- The Supreme Court ordered the Biden administration on Thursday to stop enforcing the federal eviction moratorium recently extended to October.
- “It would be one thing if Congress had specifically authorized the action that the CDC has taken,” the Supreme Court ruling said. “But that has not happened. Instead, the CDC has imposed a nationwide moratorium on evictions in reliance on a decades-old statute that authorizes it to implement measures like fumigation and pest extermination.”
- Nearly 7.5 million U.S. households are behind on rent, and approximately 3.6 million say they will likely be evicted in the next two months, according to a Census Bureau survey released earlier this month.
The Supreme Court ordered the Biden administration on Thursday to stop enforcing the federal eviction moratorium recently extended to October.
In a 6-3 decision along ideological lines, the high court ruled that the moratorium, which has prohibited landlords from evicting low-income tenants since its implementation in March 2020, would need congressional authorization to be continued. The decision potentially exposes about 12 million Americans, who reported having little to no confidence in being able to make their next rental payment, to imminent eviction.
“It would be one thing if Congress had specifically authorized the action that the CDC has taken,” the Supreme Court ruling said. “But that has not happened. Instead, the CDC has imposed a nationwide moratorium on evictions in reliance on a decades-old statute that authorizes it to implement measures like fumigation and pest extermination.”
“It strains credulity to believe that this statute grants the CDC the sweeping authority that it asserts,” it continued.
Nearly 7.5 million U.S. households are behind on rent, and approximately 3.6 million say they will likely be evicted in the next two months, according to a Census Bureau survey released earlier this month.
On Aug. 3, the Centers for Disease Control and Prevention (CDC) extended the moratorium until early October. The new directive was tailored to apply to regions with “substantial and high levels” of coronavirus transmission, or roughly 95% of all U.S. counties.
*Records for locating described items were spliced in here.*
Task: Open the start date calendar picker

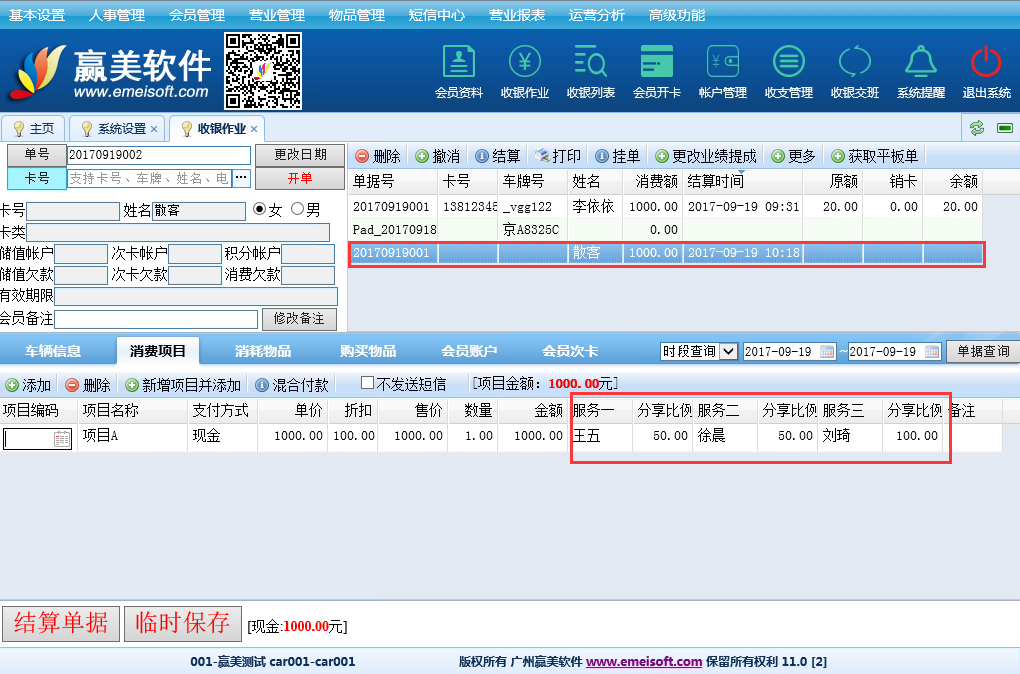Action: point(827,351)
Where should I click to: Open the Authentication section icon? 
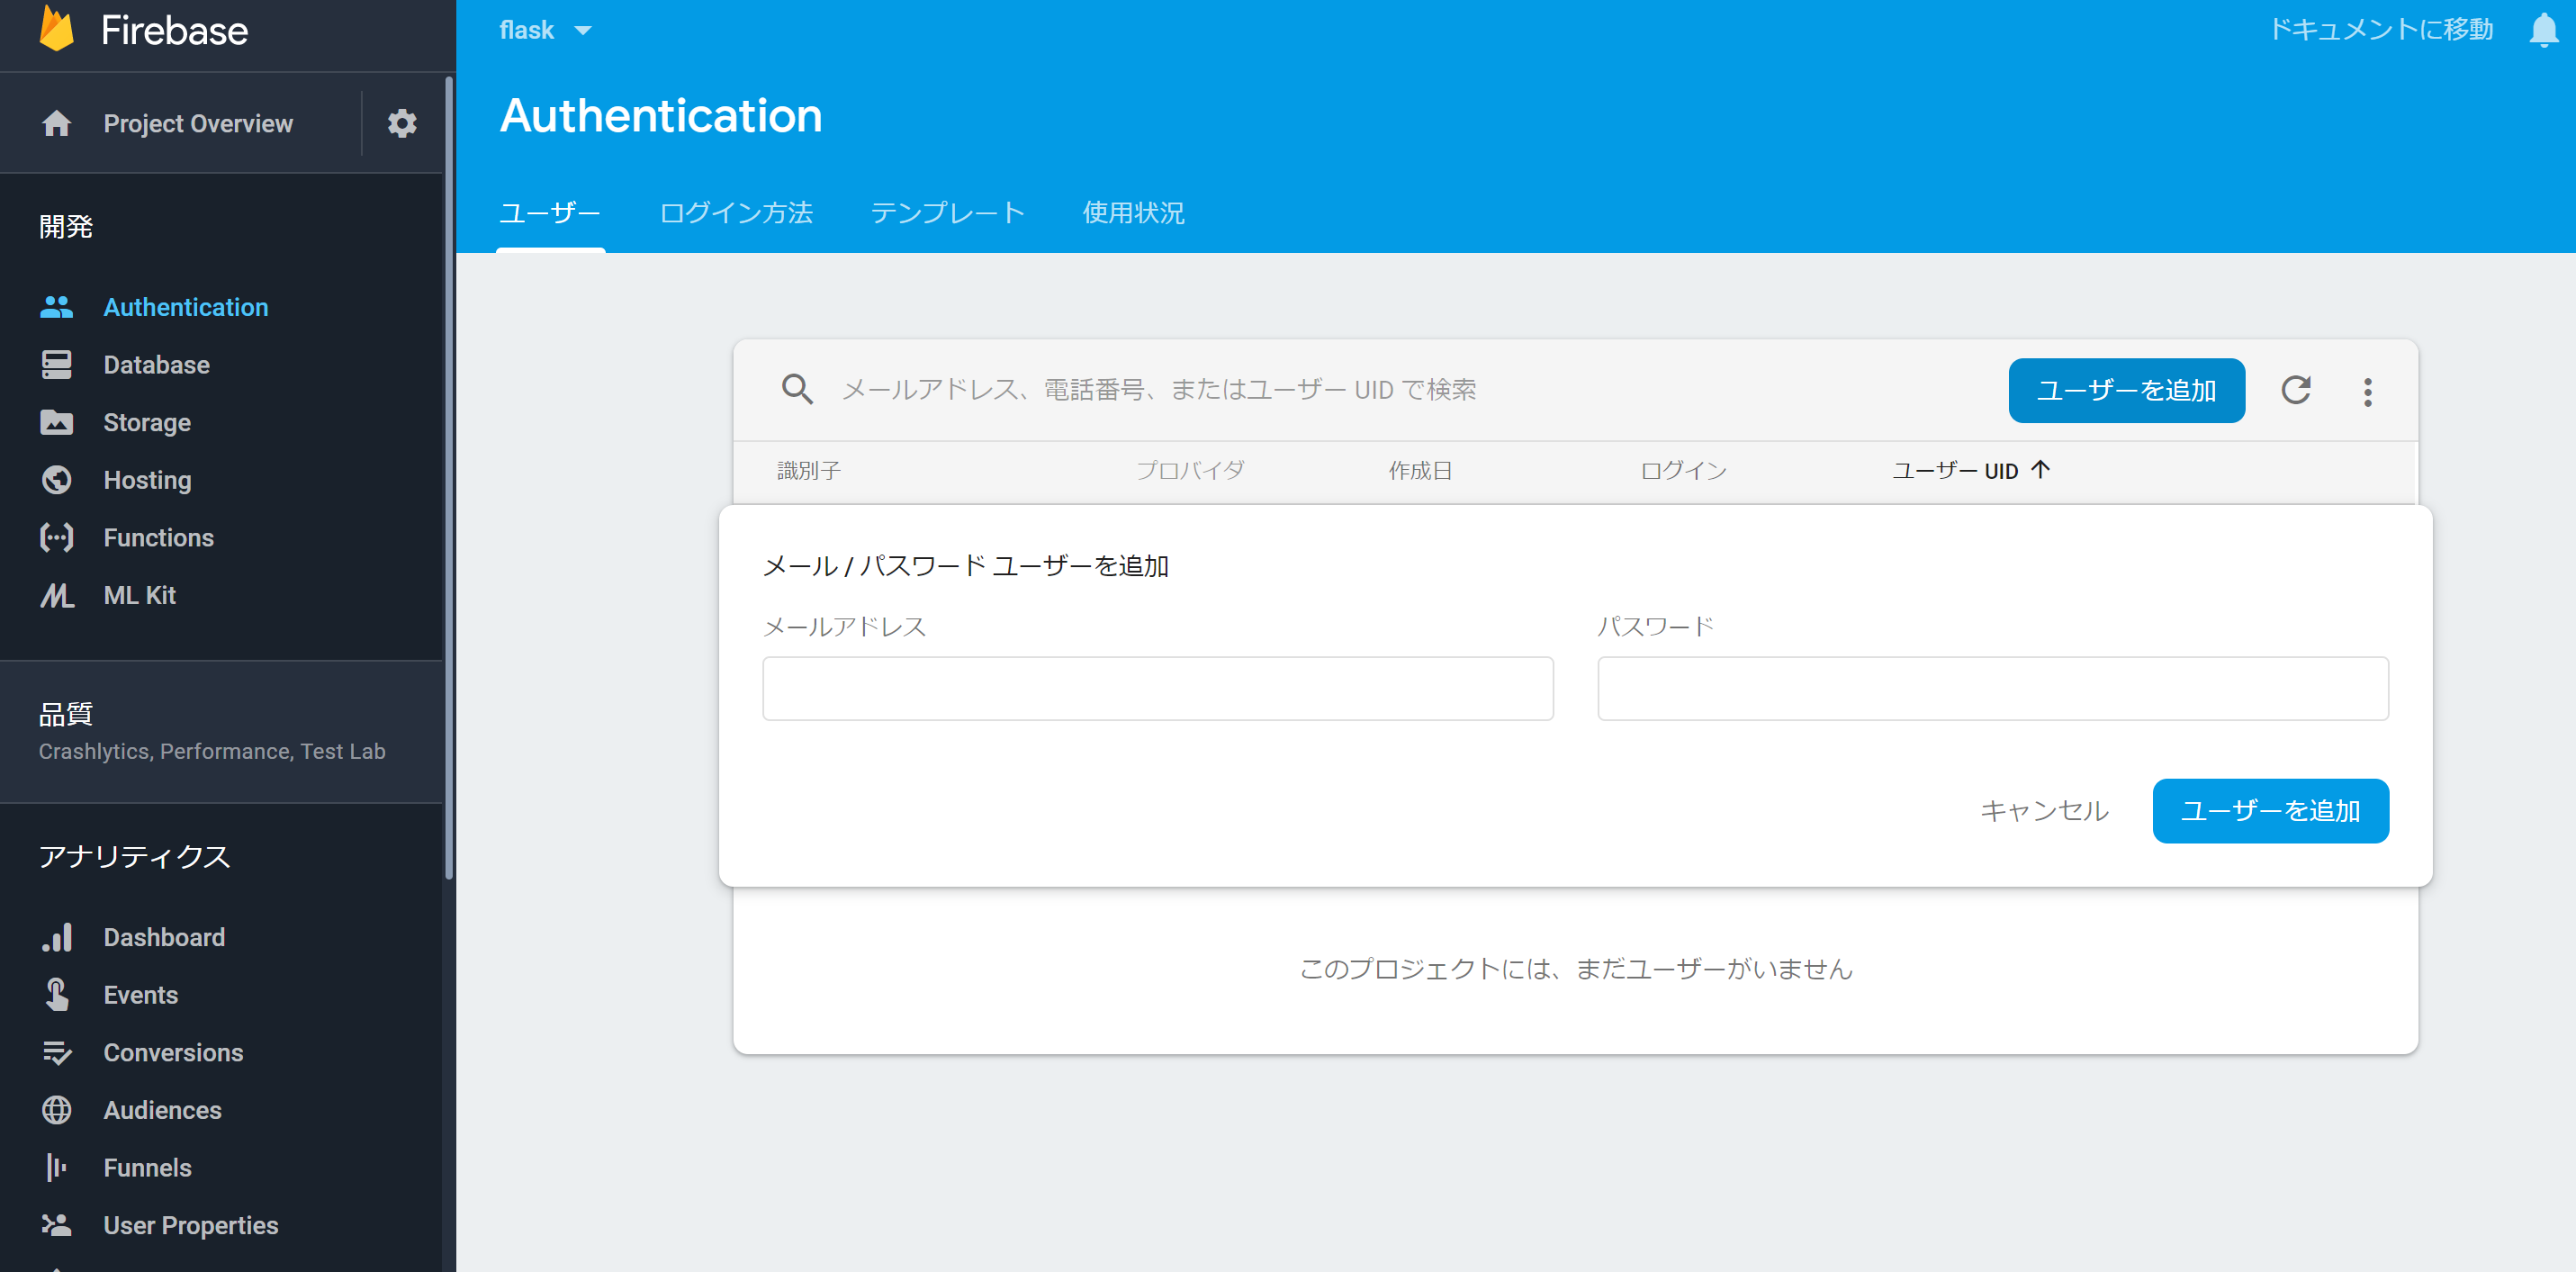click(57, 307)
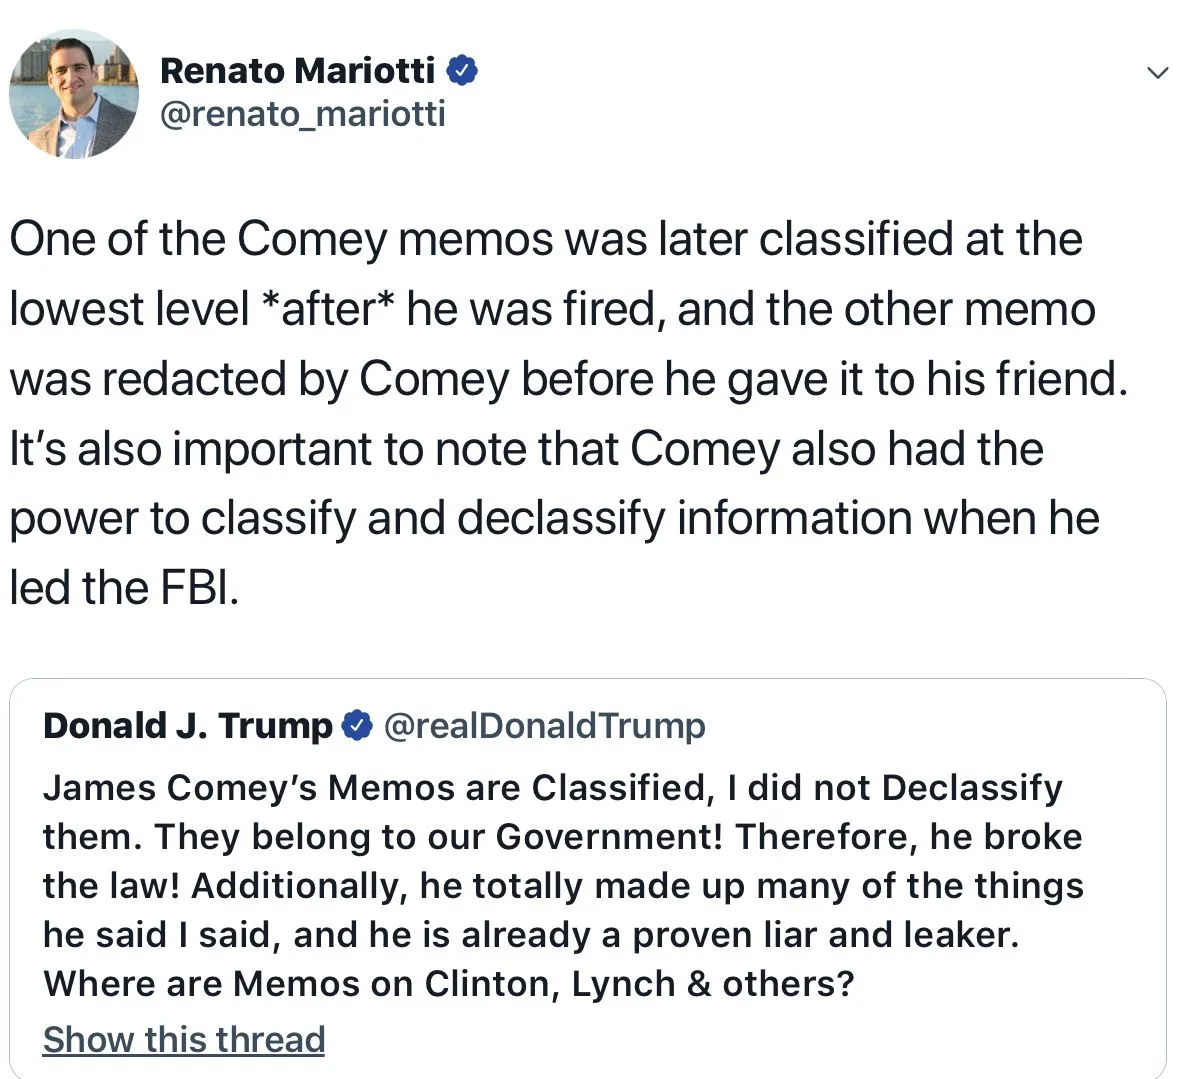Open the Show this thread link

point(184,1040)
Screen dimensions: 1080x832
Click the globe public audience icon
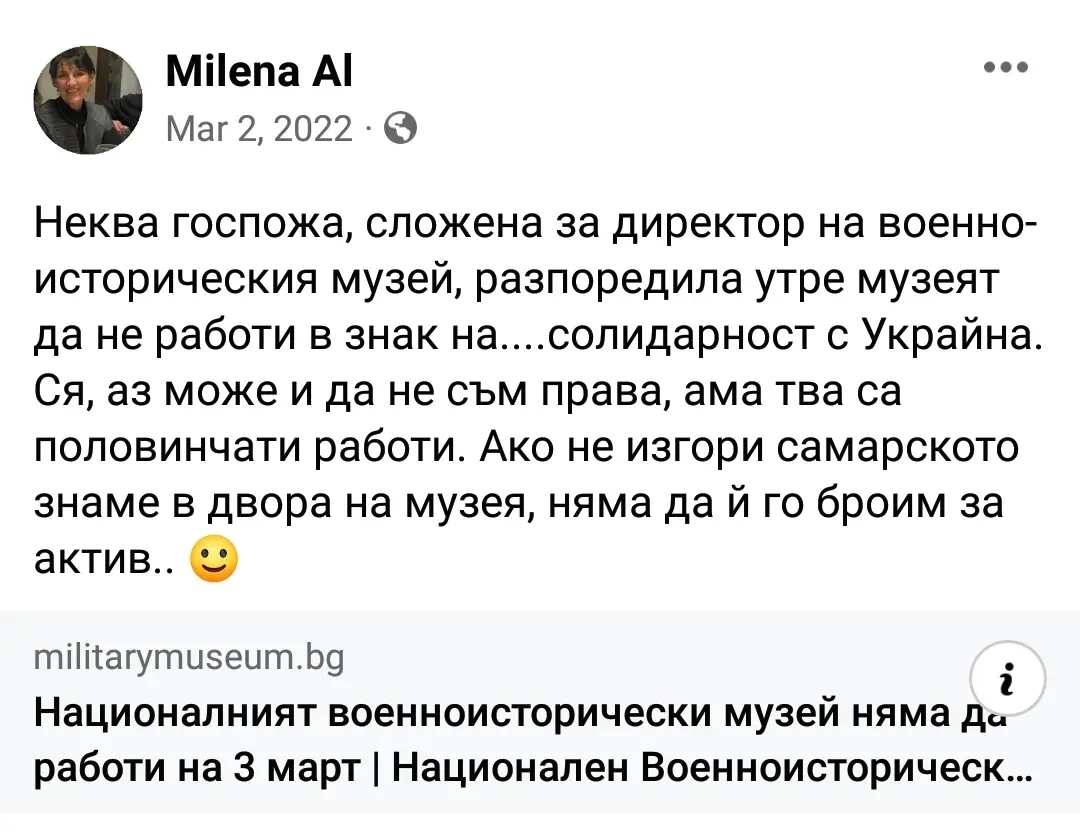[x=400, y=128]
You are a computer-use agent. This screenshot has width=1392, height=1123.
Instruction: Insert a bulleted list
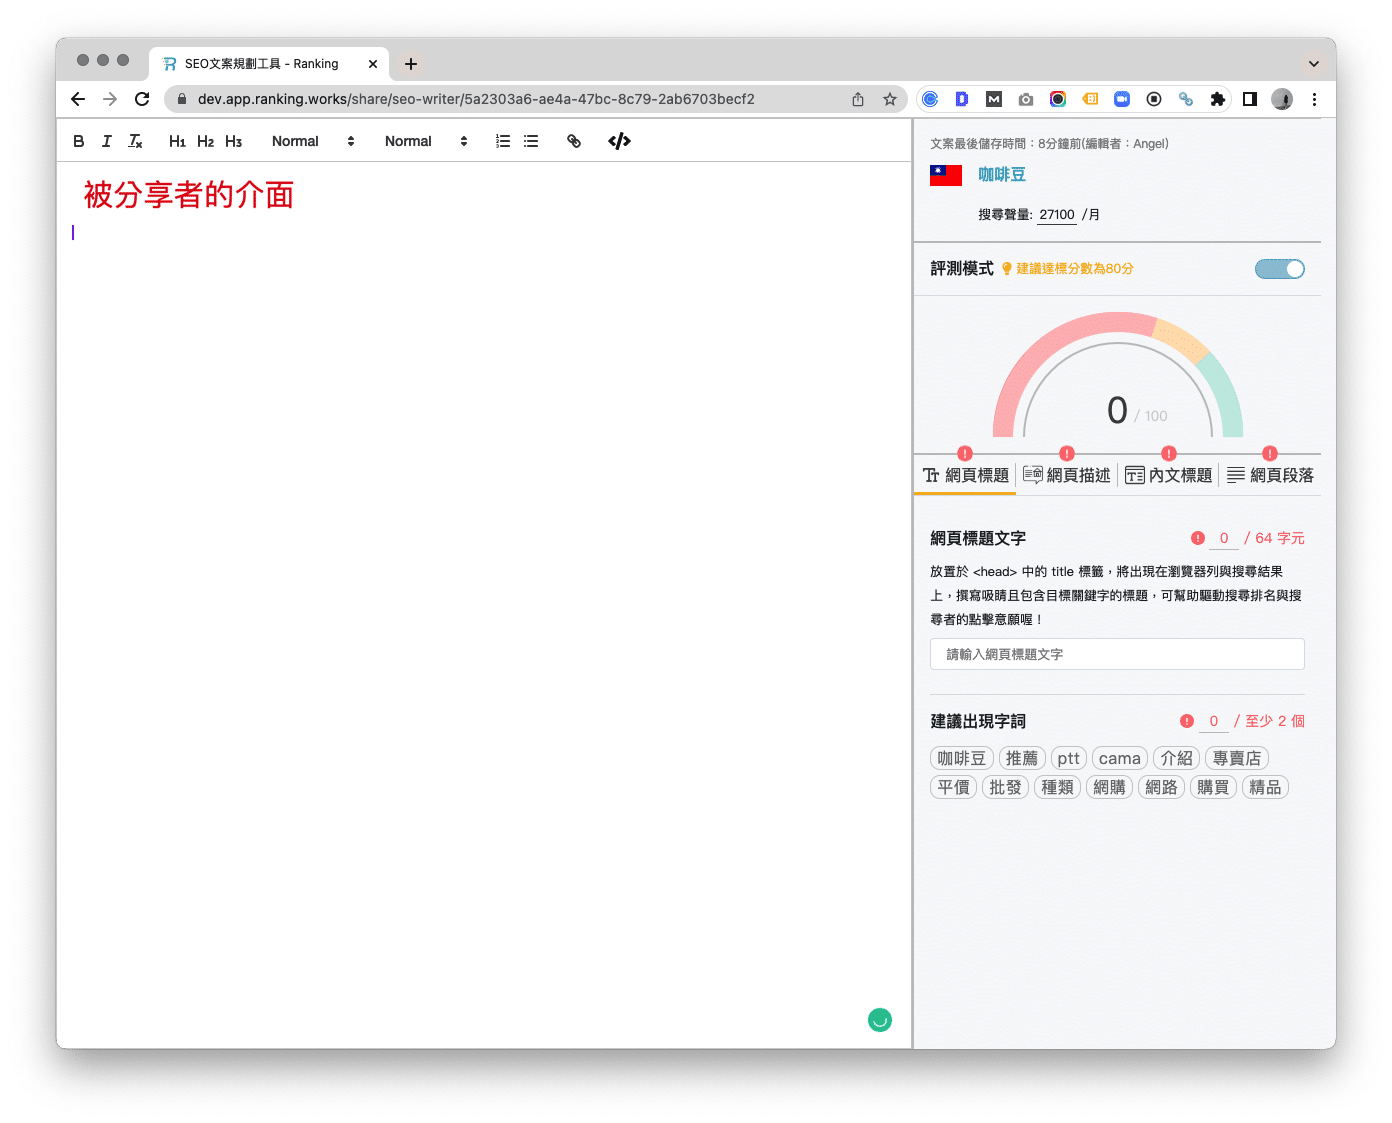pos(531,141)
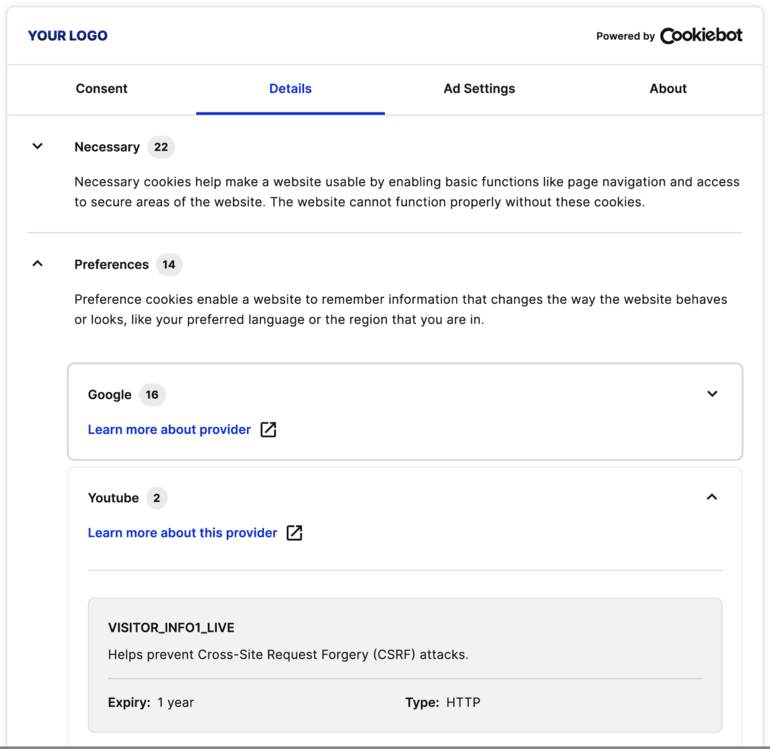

The White House initially signaled it wouldn’t extend the moratorium beyond its previous expiration date, but the administration changed course after pressure from Democratic members of Congress. Supreme Court Justice Brett Kavanaugh said the previous moratorium may stay in place, but could only be extended with congressional approval in a June order.
“The Biden Administration is disappointed that the Supreme Court has blocked the most recent CDC eviction moratorium while confirmed cases of the Delta variant are significant across the country,” White House Press Secretary Jen Psaki said in a statement. “As a result of this ruling, families will face the painful impact of evictions, and communities across the country will face greater risk of exposure to COVID-19.”
The Georgia and Alabama chapters of the National Association of Realtors (NAR) filed an emergency motion after the CDC extended the moratorium, citing Kavanaugh’s concurrence. The plaintiffs, representing landlords and property owners, also cited remarks by President Joe Biden indicating that the moratorium was extended in order to tie up the court system.
“I can’t guarantee you the Court won’t rule that we don’t have that authority, but at least we’ll have the ability to — if we have to appeal — to keep this going for a month, at least,” Biden told reporters. “I hope longer.”
A federal court in Washington upheld the new moratorium, ruling that while its legality is dubious, Kavanaugh’s opinion “tied” its hands. A panel of judges from the Court of Appeals for D.C. affirmed the lower court’s ruling last week, opening the door to Supreme Court review.
The Biden administration asked the Supreme Court to uphold the new moratorium in court documents filed Monday.
“This decision is the correct one, from both a legal standpoint and a matter of fairness,” NAR spokesperson Patrick Newton told the Daily Caller News Foundation on Thursday. “It brings to an end an unlawful policy that places financial hardship solely on the shoulders of mom-and-pop housing providers, who provide nearly half of all rental housing in America, and it restores property rights in America.”
“No housing provider wants to evict a tenant—it is always a last resort and reserved for the rarest cases,” he continued. “The best solution for all parties is rental assistance, and all energy should go toward its swift distribution.”
Earlier in the day, the Treasury Department acknowledged that 89% of the $46.6 billion allocated by Congress to assist low-income renters during the pandemic hasn’t been distributed by the states. Most states have distributed less than 14% of the Emergency Rental Assistance program funds that the federal government awarded them.
The NAR didn’t immediately respond to a request for comment.